REQUIRED ACTION - Once you find the line below that contains "Task: Toggle the right inspector panel", write it out along with every later line exactly as given, stopping only when the records end. Omit the pictures.

RECORDS FOR THIS EXERCISE -

*** Block opens ***

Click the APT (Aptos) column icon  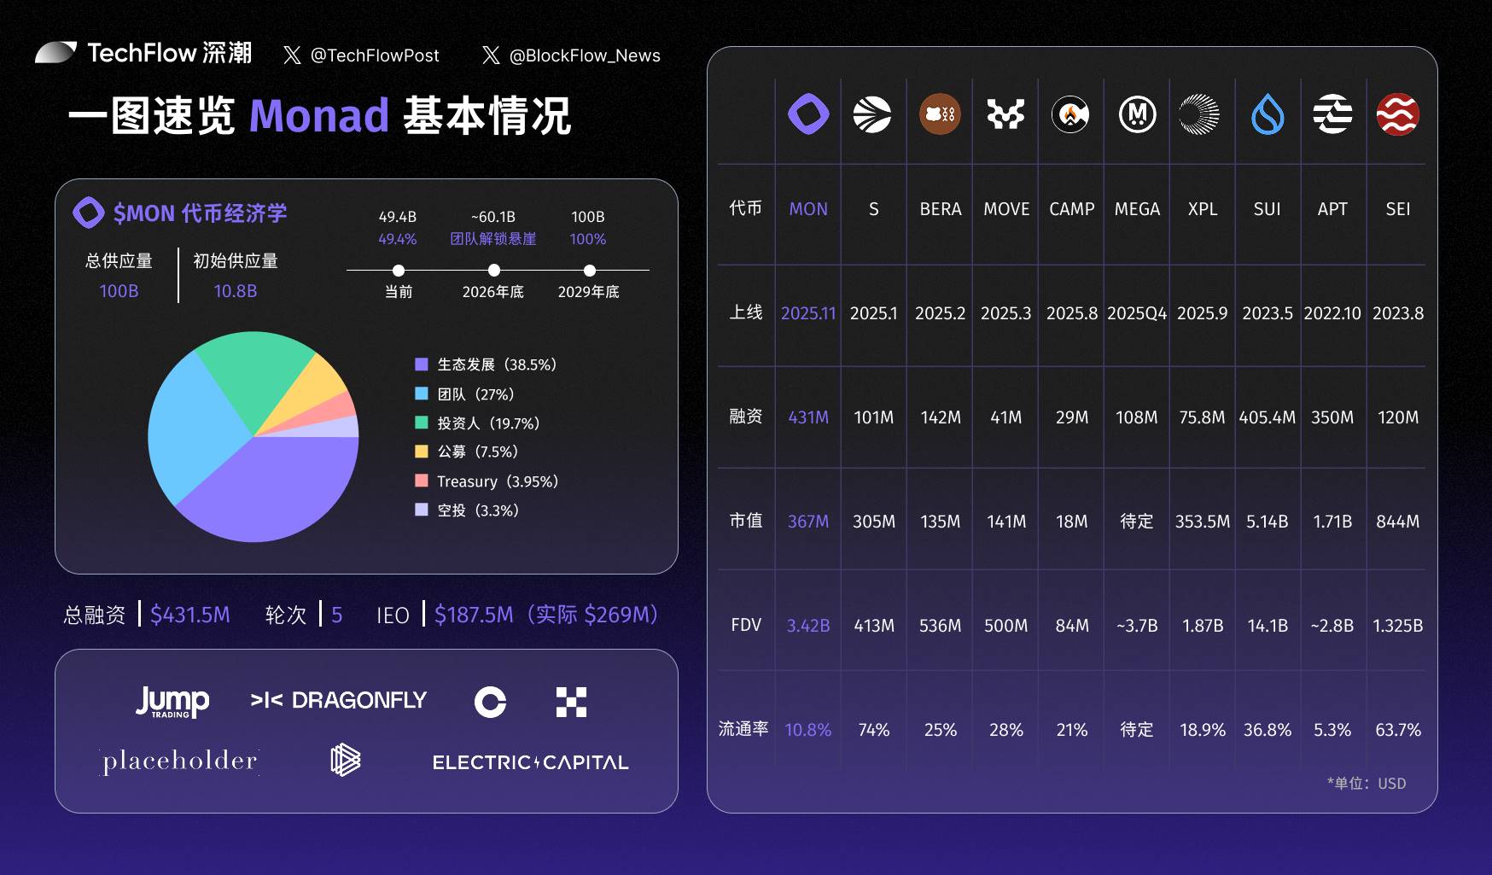tap(1332, 114)
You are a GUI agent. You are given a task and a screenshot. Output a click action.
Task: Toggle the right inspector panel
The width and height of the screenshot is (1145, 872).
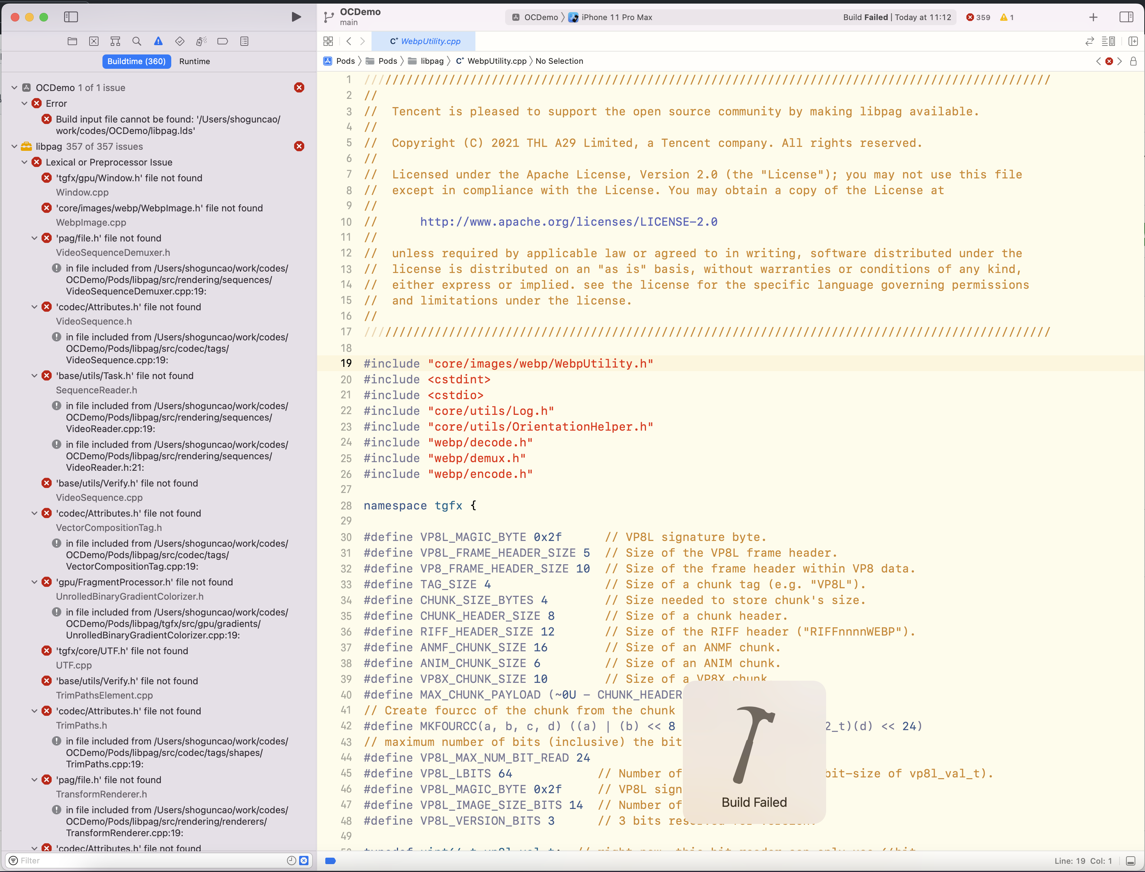(x=1127, y=17)
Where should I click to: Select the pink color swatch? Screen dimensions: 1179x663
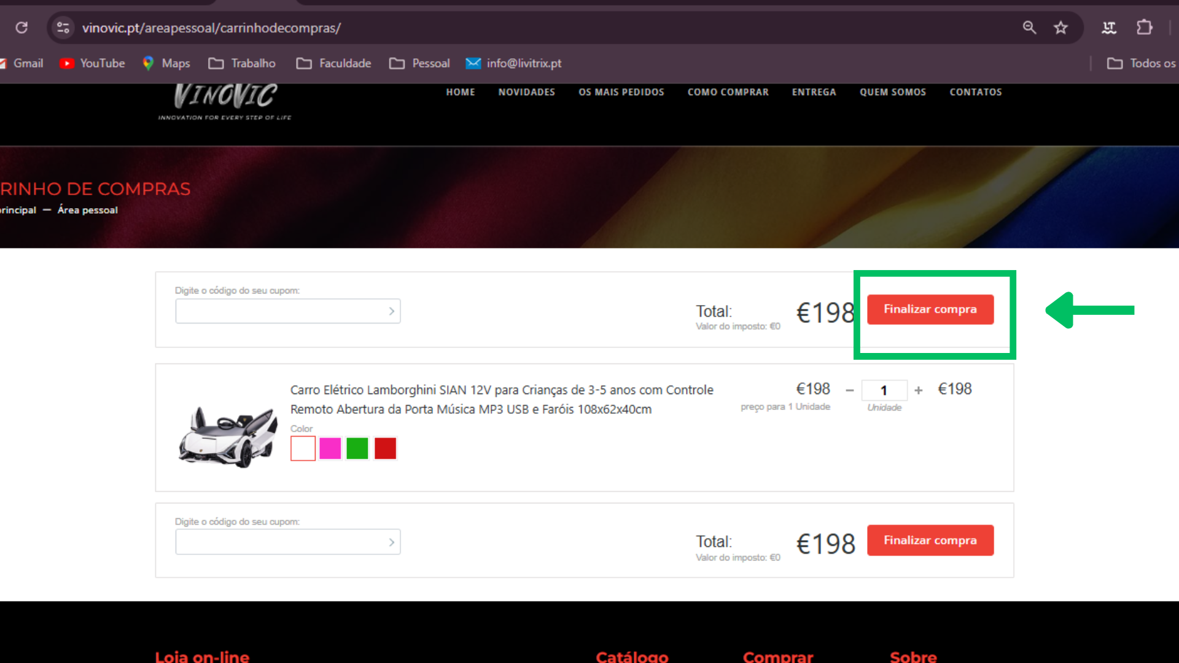pos(330,449)
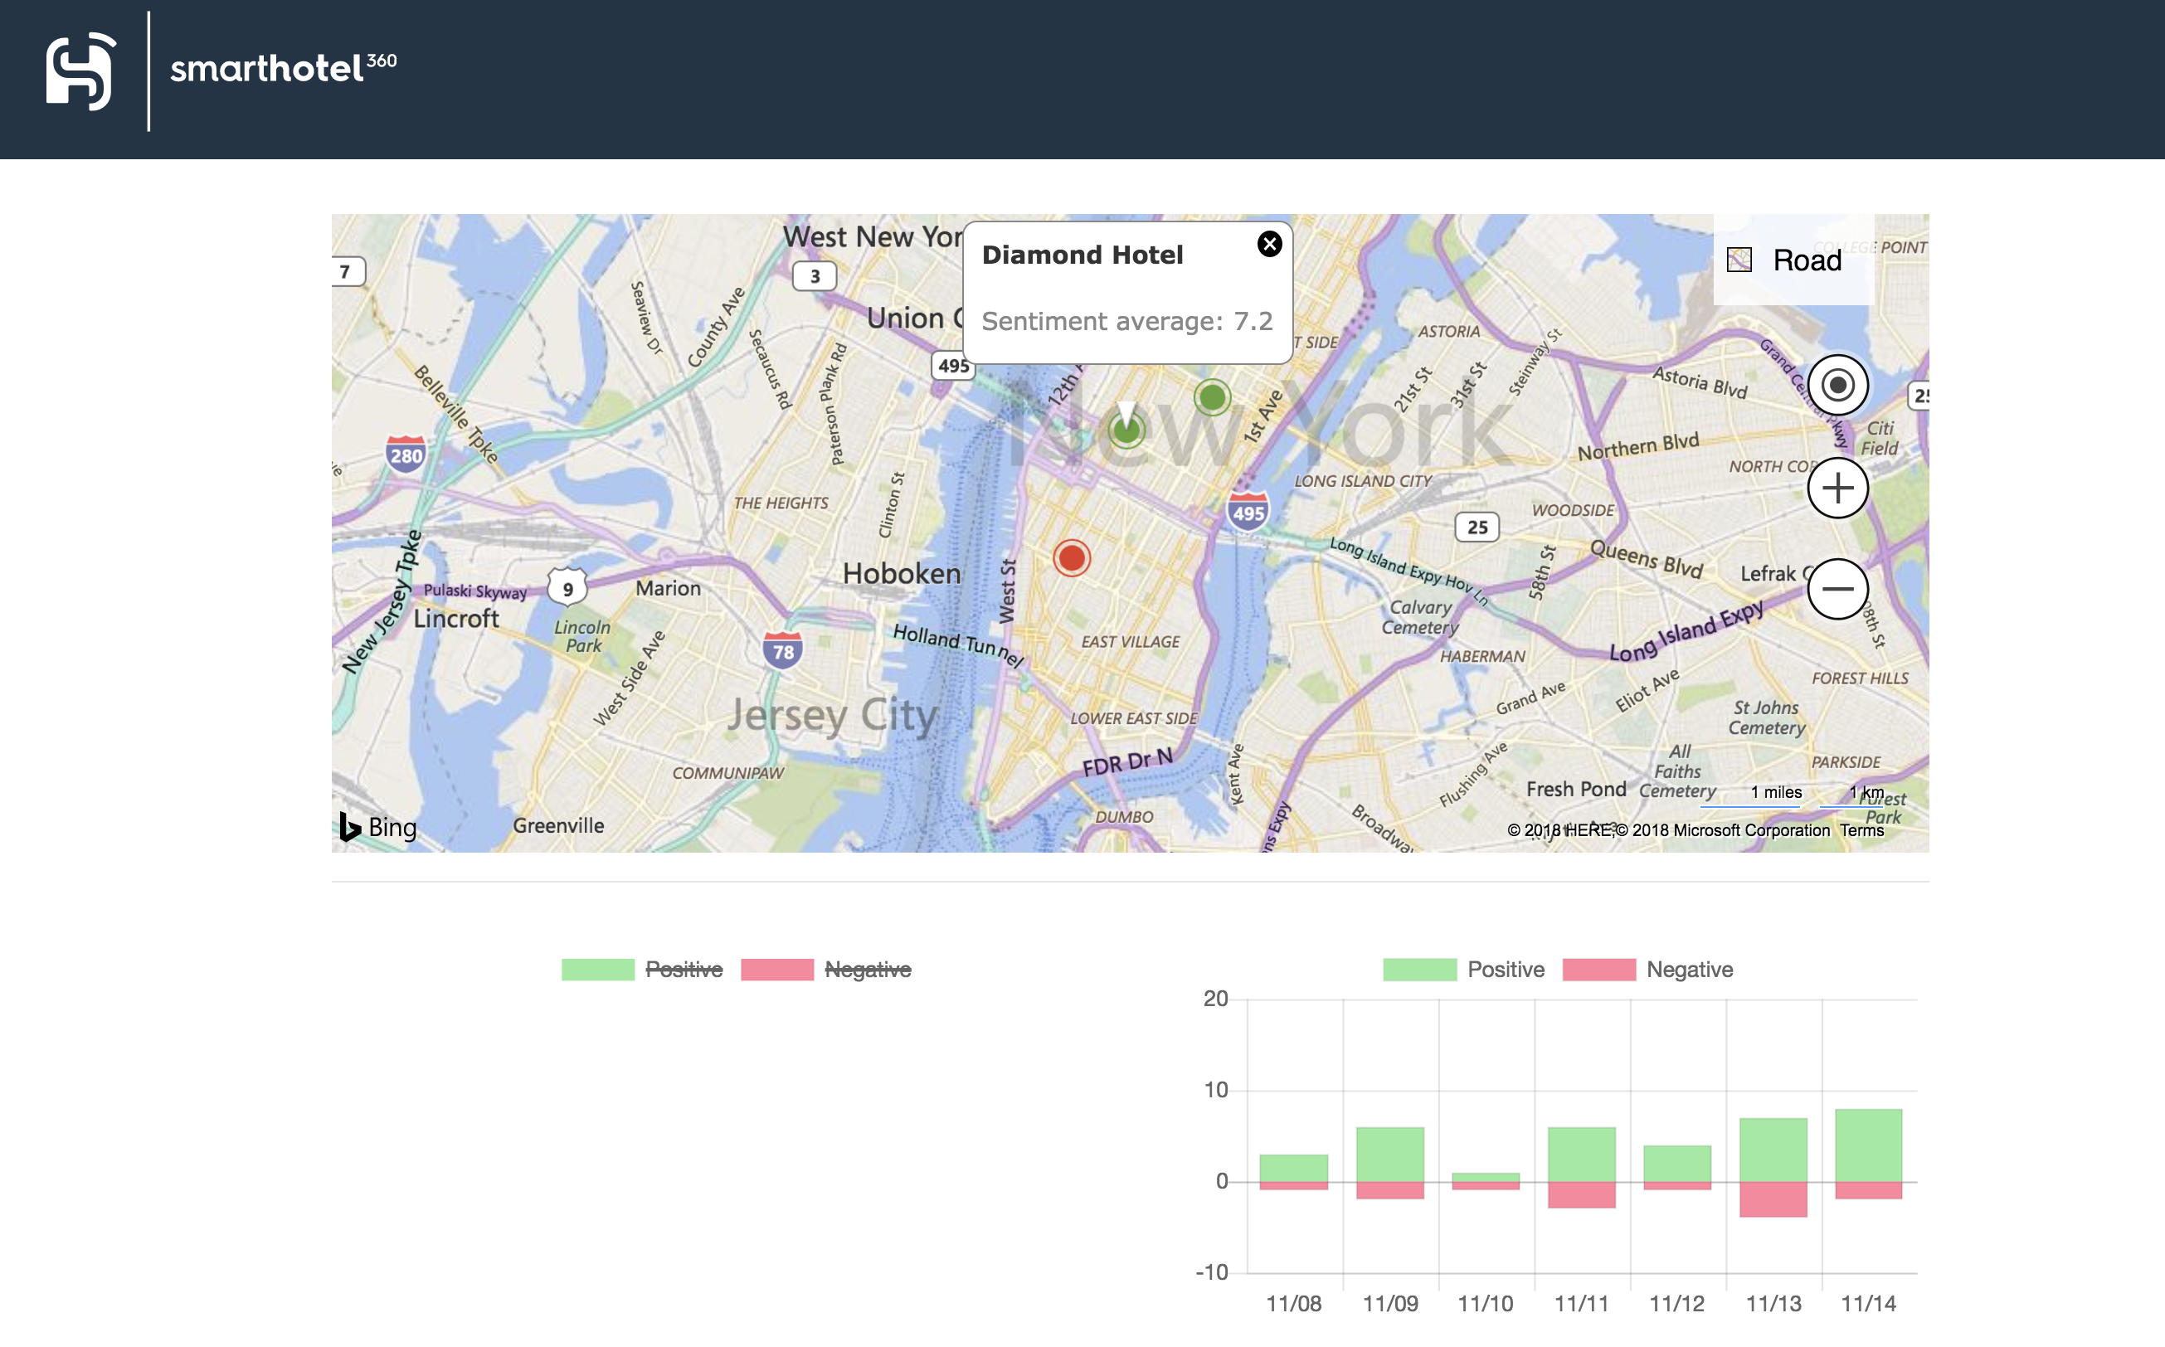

*** Block closes ***

TASK RESULT -
Task: Toggle the right inspector panel
The width and height of the screenshot is (1145, 872).
(x=1127, y=17)
Where should I click to: Select the pink color swatch? Screen dimensions: 1179x663
pos(330,449)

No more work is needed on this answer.